*** Opening SUPPLIED DATA ***
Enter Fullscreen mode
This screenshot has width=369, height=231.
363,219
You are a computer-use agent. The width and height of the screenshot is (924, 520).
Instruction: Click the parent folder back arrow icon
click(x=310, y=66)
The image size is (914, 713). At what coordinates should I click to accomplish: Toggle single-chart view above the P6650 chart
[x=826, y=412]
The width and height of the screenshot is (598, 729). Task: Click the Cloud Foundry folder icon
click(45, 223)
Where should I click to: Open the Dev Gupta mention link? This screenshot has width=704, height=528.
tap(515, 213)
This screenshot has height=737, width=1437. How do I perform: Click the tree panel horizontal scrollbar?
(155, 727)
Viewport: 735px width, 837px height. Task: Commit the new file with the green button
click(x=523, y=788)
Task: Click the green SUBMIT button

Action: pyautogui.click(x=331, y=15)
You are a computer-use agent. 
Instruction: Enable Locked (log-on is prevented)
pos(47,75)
*** Closing SUPPLIED DATA ***
Please copy each line of the records above that holds the word "computer".

You are a computer-use agent. The width and height of the screenshot is (924, 520).
You are a computer-use agent. 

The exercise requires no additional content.